Reset PDF data and spreadsheets in Excel

Question

Reset PDF data and spreadsheets in Excel

I am trying to find a good way to improve the performance of my data entry.

What I'm looking for is a way to clear data from a PDF and enter it into Excel.

In particular, the data I work with is leaflets with grocery stores. Currently, we must manually enter each transaction in the flyer into the database. Sample flyer http://weeklyspecials.safeway.com/customer_Frame.jsp?drpStoreID=1551

I hope you have columns for products, prices and predefined options (loyalty cards, coupons, variety choices).

Any help would be appreciated and if I need to be more specific let me know.

+7

excel pdf ocr screen-scraping

Casey saunders Apr 25 '15 at 17:38

source share

1 answer

Kurt pfeifle · Answer 1 · 2015-04-26T13:36:36+0000

Having looked at the specific PDF associated with the OP , I have to say that this is not exactly displaying the typical table format.

It contains many images inside the "cells", but the cells are not all strictly vertically or horizontally aligned:

Page 6 from the PDF linked in the OP

So this is not even a “nice” table, but a very ugly and inconvenient one to work with ...

Having said that, I have to add:

Retrieving even “good” tables from PDF files is generally extremely difficult ...

Standard PDF files do not contain any hint of the semantics of what they draw on the page: the only difference that the syntax gives is the difference between vector elements (lines, fills, ...), images and text.

Regardless of whether a character is part of a table or part of a string, or just a lone single character in the rest of an empty area, it is not easy to recognize programmatically by parsing the PDF source code.

To find out why a PDF file should never be considered suitable for hosting extracted structured data , see this article:

Why updating Dollars for Documents was so complicated (ProPublica-Website)

... but it works very well with TabulaPDF!

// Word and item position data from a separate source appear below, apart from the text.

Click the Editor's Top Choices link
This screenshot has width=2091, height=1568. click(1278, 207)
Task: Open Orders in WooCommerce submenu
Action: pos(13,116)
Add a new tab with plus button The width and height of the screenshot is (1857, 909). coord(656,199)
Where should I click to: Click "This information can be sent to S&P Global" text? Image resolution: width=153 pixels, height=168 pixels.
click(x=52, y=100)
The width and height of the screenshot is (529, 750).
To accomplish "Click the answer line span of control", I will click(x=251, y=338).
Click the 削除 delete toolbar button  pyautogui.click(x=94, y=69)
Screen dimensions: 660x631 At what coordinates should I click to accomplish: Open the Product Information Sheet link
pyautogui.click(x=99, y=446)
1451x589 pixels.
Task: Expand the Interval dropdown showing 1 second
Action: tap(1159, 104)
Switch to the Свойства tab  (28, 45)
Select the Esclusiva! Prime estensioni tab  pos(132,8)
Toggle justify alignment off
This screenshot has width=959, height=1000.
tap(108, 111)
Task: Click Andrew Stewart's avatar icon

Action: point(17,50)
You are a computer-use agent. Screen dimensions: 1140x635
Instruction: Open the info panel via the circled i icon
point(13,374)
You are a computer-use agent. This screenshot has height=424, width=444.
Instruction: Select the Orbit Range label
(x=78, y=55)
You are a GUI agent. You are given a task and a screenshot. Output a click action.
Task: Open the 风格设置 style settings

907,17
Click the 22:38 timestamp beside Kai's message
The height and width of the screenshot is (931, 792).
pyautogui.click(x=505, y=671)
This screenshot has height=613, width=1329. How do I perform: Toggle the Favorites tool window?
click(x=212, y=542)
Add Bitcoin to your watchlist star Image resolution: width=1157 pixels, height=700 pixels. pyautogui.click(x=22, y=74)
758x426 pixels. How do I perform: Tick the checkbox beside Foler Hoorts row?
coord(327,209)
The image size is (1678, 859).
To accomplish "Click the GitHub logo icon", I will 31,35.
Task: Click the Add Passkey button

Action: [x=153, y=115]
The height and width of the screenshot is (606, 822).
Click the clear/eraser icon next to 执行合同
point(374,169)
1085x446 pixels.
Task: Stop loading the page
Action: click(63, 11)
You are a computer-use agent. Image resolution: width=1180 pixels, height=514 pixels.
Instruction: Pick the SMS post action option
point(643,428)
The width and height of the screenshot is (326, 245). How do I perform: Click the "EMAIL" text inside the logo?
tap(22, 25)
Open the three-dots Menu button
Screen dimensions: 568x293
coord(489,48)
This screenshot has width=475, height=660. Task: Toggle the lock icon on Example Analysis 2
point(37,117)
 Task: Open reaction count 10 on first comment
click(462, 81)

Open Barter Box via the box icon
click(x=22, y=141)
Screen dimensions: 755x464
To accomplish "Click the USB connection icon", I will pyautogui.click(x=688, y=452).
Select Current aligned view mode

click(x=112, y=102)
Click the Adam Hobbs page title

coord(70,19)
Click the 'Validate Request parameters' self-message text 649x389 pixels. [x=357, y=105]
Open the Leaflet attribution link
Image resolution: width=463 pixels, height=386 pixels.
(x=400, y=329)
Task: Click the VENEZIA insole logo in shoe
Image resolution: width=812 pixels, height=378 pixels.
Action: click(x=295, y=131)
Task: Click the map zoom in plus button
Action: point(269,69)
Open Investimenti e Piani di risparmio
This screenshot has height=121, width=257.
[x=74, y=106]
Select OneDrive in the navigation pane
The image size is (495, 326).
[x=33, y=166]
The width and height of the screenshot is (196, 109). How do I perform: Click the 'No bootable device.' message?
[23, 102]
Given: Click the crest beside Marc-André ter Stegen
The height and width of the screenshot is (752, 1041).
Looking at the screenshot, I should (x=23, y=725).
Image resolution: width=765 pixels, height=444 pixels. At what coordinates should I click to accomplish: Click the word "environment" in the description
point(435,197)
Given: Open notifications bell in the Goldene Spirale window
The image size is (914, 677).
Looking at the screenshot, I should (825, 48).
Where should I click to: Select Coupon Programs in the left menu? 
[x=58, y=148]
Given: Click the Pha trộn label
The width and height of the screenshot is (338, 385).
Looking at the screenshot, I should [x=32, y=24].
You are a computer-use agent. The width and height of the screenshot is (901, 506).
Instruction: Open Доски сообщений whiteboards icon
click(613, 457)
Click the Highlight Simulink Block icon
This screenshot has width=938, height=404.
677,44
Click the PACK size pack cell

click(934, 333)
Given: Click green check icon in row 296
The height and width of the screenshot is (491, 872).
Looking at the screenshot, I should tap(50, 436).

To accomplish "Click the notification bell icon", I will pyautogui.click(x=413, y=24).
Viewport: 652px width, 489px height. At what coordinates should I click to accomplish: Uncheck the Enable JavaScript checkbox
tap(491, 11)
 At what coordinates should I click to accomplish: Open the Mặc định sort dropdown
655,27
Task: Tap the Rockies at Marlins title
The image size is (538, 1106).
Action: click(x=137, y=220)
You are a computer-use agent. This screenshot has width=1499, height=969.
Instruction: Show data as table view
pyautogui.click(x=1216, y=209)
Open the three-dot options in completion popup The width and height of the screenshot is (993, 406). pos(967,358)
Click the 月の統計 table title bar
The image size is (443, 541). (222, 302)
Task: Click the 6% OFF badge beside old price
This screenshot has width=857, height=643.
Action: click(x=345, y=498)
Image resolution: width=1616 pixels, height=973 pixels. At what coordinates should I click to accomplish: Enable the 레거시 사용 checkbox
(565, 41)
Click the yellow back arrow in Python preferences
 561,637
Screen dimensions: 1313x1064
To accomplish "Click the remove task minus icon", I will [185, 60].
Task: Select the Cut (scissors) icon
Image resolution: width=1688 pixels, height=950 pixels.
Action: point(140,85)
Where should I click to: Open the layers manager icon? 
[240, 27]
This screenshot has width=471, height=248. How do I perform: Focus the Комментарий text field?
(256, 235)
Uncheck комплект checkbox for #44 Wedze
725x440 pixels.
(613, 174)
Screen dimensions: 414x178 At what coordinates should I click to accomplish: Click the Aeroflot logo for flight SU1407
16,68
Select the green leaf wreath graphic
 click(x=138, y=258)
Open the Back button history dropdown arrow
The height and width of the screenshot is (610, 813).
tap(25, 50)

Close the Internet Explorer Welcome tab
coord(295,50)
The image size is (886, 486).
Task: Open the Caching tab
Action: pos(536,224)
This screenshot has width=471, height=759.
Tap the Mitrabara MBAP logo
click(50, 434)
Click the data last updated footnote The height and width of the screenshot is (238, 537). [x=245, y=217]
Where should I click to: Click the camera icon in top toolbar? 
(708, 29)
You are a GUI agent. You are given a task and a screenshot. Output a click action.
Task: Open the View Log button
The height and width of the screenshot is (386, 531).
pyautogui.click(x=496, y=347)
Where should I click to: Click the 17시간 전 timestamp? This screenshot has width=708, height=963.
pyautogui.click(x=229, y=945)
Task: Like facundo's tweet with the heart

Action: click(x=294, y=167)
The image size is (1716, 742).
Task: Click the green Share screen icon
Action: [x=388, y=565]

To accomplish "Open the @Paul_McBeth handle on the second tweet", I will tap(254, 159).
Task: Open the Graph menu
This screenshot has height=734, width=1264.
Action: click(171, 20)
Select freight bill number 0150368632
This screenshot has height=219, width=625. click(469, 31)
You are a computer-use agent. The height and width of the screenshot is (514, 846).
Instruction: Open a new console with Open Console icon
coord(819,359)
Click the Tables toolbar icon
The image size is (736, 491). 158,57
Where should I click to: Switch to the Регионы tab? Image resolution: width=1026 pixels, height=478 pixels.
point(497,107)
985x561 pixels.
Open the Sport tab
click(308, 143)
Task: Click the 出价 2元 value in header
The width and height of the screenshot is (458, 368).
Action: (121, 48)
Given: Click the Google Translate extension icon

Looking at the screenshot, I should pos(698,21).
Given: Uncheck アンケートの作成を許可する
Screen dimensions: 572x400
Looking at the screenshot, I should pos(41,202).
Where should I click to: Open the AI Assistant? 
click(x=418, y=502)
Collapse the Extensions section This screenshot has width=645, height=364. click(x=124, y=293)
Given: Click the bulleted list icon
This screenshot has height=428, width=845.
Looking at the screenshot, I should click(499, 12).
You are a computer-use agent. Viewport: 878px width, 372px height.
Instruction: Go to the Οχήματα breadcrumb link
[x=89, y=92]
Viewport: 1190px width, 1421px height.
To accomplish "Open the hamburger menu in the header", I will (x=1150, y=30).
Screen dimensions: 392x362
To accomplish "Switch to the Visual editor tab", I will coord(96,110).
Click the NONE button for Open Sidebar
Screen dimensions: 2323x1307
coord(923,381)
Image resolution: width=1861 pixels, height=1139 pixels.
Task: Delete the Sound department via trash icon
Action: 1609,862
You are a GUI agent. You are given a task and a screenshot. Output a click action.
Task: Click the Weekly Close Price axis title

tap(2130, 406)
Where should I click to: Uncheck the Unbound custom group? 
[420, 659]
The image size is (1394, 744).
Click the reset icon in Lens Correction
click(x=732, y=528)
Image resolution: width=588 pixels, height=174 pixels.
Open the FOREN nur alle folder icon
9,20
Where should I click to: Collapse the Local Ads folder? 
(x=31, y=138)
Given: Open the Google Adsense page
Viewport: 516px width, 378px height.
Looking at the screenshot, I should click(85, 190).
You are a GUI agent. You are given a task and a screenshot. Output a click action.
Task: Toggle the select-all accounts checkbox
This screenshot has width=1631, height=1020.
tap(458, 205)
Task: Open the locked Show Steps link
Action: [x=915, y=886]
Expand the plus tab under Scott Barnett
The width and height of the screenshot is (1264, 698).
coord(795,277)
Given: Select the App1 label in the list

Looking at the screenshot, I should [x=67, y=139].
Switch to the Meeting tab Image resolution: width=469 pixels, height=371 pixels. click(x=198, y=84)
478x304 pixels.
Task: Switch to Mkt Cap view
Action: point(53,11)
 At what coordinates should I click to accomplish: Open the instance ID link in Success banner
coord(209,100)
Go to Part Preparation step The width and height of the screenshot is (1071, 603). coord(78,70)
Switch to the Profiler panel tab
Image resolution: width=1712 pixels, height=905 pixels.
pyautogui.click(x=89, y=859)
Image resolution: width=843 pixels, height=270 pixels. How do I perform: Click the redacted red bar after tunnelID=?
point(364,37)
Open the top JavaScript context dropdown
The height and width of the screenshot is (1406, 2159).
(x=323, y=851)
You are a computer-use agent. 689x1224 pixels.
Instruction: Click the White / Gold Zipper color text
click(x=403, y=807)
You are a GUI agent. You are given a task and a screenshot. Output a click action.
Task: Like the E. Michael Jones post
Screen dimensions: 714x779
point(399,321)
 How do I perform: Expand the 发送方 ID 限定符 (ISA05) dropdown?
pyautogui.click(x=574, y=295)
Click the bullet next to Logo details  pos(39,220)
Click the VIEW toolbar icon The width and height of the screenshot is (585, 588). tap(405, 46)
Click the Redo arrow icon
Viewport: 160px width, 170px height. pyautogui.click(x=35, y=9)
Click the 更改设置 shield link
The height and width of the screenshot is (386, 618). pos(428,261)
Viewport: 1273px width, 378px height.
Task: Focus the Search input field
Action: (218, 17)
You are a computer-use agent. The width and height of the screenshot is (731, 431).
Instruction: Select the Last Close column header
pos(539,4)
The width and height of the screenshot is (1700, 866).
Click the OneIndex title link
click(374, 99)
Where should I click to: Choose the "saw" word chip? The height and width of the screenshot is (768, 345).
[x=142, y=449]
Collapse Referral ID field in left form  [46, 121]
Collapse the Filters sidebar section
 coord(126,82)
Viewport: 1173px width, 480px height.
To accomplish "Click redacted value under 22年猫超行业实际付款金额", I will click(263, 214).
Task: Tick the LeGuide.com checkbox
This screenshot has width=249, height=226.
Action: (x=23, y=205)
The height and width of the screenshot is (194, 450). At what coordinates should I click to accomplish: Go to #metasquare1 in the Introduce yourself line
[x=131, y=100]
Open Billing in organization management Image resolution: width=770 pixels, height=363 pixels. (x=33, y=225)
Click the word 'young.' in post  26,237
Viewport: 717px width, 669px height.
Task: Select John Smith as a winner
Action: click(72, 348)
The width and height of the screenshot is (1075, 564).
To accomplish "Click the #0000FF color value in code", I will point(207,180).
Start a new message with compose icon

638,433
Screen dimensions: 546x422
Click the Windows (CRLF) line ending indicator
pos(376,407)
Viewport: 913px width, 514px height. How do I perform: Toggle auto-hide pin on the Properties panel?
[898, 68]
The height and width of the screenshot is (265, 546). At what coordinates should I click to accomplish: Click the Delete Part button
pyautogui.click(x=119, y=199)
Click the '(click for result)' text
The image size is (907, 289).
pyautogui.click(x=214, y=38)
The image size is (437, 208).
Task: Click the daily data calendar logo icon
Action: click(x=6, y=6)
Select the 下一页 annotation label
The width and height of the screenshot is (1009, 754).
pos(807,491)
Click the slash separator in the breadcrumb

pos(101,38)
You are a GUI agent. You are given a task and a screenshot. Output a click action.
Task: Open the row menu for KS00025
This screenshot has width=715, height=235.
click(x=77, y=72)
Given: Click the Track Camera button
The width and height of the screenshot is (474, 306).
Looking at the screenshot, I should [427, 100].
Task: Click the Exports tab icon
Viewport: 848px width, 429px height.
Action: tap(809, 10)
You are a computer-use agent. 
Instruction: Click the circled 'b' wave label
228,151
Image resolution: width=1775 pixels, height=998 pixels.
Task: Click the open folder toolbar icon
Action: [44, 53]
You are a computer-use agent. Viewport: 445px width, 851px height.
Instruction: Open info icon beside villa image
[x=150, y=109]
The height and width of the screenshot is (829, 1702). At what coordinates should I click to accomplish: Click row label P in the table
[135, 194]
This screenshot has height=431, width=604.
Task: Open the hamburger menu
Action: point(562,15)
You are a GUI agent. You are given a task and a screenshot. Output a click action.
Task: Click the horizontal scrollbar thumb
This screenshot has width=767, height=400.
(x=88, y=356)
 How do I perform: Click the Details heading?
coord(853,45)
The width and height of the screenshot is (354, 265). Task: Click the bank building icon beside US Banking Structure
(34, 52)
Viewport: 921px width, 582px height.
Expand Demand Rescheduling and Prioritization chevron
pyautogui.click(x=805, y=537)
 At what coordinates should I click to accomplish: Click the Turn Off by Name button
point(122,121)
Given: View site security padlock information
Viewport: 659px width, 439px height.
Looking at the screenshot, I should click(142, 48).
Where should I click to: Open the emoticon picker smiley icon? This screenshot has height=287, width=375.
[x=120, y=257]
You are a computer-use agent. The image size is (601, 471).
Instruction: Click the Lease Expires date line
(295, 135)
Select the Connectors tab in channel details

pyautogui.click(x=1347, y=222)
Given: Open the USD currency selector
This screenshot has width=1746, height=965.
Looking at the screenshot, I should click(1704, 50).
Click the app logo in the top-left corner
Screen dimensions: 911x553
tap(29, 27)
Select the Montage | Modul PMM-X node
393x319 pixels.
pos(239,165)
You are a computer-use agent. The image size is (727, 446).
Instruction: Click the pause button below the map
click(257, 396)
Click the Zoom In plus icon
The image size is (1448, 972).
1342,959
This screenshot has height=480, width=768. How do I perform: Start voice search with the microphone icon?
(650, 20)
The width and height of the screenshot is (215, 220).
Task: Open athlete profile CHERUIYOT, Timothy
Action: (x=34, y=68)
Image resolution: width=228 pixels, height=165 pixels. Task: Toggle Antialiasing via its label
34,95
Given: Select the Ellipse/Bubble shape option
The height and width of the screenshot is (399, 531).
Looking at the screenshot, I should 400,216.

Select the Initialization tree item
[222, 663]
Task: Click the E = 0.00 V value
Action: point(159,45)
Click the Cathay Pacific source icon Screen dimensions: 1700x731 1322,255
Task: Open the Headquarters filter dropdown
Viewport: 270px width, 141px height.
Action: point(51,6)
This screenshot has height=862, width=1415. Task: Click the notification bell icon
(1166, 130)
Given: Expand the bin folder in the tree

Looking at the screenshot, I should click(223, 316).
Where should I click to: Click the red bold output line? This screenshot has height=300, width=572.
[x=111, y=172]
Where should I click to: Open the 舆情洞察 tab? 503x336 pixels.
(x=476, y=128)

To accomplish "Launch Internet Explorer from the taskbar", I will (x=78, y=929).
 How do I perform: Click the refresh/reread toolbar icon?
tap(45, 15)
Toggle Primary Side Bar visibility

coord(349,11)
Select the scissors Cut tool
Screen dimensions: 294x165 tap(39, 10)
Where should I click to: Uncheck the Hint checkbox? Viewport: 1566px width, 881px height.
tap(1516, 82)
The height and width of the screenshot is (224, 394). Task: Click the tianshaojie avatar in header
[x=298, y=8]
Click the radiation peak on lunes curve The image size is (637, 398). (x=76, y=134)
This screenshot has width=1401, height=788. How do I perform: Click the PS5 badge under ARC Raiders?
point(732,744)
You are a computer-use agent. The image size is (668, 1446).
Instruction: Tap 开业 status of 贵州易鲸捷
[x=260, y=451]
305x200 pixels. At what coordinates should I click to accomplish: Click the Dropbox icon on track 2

Having said the above, let me add the following:

For an excellent family of open source tools that get better and better from week to week to extract tabular data from PDF files (unless they are scanned pages) - contrary to what I said in my introductory paragraphs ! - check out TabulaPDF . See the following links:

Tabula-Extractor is written in Ruby. In the background, it uses PDFBox (which is written in Java) and several other third-party libraries. To run Tabula-Extractor, you need to install JRuby-1.7.

Install Tabula-Extractor

I am using the version of the "bleeding-edge" Tabula-Extractor directly from the GitHub source code repository. Getting it to work was very simple, because on my system JRuby-1.7.4_0 is already present:

mkdir ~/svn-stuff cd ~/svn-stuff git clone https://github.com/tabulapdf/tabula-extractor.git git.tabula-extractor

The clone included in this Git will already be the required libraries, so there is no need to install PDFBox. The command line tool is located in the /bin/ subdirectory.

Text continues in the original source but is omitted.